Stored items:

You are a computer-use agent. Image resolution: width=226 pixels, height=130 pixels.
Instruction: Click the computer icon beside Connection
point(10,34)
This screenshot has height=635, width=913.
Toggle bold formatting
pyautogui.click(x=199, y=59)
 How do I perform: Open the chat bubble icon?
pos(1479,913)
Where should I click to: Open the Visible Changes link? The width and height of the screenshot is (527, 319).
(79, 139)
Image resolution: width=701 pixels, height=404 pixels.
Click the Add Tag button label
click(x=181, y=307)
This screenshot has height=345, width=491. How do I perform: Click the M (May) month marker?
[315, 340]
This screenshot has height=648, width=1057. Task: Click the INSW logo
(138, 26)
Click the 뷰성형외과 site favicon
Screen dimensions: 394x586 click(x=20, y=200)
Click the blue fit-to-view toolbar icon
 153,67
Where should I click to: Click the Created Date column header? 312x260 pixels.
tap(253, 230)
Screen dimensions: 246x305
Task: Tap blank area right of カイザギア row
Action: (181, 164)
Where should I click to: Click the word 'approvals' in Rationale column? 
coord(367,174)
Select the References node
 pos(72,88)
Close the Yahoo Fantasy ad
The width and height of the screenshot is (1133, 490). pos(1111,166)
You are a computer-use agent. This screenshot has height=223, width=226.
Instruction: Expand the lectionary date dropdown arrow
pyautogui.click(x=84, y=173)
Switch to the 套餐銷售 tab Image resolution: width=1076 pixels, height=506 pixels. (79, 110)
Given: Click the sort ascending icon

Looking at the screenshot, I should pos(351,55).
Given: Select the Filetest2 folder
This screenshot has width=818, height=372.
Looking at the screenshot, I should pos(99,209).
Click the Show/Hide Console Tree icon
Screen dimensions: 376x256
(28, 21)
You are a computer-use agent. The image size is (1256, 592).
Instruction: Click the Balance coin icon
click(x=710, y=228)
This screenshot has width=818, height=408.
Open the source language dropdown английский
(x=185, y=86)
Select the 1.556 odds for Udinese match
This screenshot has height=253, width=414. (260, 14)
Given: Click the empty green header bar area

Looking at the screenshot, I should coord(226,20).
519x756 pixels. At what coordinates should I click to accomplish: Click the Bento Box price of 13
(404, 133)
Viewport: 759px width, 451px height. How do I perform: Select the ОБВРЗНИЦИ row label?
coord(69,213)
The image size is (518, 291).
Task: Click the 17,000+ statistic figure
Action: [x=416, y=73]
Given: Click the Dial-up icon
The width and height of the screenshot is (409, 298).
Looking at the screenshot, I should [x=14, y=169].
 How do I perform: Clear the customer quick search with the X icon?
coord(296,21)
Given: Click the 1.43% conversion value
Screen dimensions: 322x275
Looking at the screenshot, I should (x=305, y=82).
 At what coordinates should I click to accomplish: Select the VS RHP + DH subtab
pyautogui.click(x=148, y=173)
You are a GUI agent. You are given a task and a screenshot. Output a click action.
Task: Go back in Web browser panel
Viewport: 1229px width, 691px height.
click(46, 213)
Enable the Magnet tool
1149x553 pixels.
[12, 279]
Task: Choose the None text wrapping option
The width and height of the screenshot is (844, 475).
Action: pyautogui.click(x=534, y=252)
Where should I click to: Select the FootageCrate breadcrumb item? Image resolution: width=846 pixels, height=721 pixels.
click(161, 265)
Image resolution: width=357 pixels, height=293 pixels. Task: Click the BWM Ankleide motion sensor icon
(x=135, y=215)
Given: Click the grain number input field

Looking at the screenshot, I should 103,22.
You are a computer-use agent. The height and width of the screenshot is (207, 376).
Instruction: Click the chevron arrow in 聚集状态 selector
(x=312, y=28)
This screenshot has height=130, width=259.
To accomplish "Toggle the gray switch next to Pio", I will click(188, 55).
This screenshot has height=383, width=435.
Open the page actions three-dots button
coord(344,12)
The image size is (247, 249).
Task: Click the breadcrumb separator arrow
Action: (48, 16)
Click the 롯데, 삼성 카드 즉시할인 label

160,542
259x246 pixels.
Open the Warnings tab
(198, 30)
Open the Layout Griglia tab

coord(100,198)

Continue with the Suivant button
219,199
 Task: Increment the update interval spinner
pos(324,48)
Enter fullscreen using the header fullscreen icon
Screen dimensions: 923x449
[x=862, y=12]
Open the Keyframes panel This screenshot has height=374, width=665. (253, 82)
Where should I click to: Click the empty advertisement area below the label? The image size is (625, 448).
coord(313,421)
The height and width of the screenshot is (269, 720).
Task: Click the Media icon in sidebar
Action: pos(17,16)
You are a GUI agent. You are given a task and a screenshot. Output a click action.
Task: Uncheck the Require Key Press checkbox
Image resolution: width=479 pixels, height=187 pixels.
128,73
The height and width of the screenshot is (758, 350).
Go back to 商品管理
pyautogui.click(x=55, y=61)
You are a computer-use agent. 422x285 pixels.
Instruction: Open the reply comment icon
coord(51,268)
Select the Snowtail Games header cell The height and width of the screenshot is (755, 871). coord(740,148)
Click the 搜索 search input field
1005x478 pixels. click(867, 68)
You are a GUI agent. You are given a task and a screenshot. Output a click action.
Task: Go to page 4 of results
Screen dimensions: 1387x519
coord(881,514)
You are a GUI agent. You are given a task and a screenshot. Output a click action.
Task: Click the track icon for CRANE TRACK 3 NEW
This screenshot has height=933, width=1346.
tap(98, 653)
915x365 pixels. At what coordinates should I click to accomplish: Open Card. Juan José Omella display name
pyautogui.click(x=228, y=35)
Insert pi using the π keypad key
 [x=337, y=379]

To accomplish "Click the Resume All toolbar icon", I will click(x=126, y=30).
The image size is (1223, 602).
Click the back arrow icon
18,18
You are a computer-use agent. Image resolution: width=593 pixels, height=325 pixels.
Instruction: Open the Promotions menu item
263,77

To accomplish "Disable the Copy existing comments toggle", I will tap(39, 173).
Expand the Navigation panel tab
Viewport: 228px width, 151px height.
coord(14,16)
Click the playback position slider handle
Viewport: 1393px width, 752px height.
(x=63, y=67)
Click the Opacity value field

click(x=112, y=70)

== Task to carry out ==
Find the line with "Given: Click the 1.43% conversion value" in the entries above. Retype it and each line after it, exactly, through the line with "259x246 pixels.", and stop there.

== Expected output ==
Given: Click the 1.43% conversion value
Screen dimensions: 322x275
Looking at the screenshot, I should (x=305, y=82).
 At what coordinates should I click to accomplish: Select the VS RHP + DH subtab
pyautogui.click(x=148, y=173)
You are a GUI agent. You are given a task and a screenshot. Output a click action.
Task: Go back in Web browser panel
Viewport: 1229px width, 691px height.
click(46, 213)
Enable the Magnet tool
1149x553 pixels.
[12, 279]
Task: Choose the None text wrapping option
The width and height of the screenshot is (844, 475).
Action: pyautogui.click(x=534, y=252)
Where should I click to: Select the FootageCrate breadcrumb item? Image resolution: width=846 pixels, height=721 pixels.
click(161, 265)
Image resolution: width=357 pixels, height=293 pixels. Task: Click the BWM Ankleide motion sensor icon
(x=135, y=215)
Given: Click the grain number input field

Looking at the screenshot, I should 103,22.
You are a computer-use agent. The height and width of the screenshot is (207, 376).
Instruction: Click the chevron arrow in 聚集状态 selector
(x=312, y=28)
This screenshot has height=130, width=259.
To accomplish "Toggle the gray switch next to Pio", I will click(188, 55).
This screenshot has height=383, width=435.
Open the page actions three-dots button
coord(344,12)
The image size is (247, 249).
Task: Click the breadcrumb separator arrow
Action: (48, 16)
Click the 롯데, 삼성 카드 즉시할인 label

160,542
259x246 pixels.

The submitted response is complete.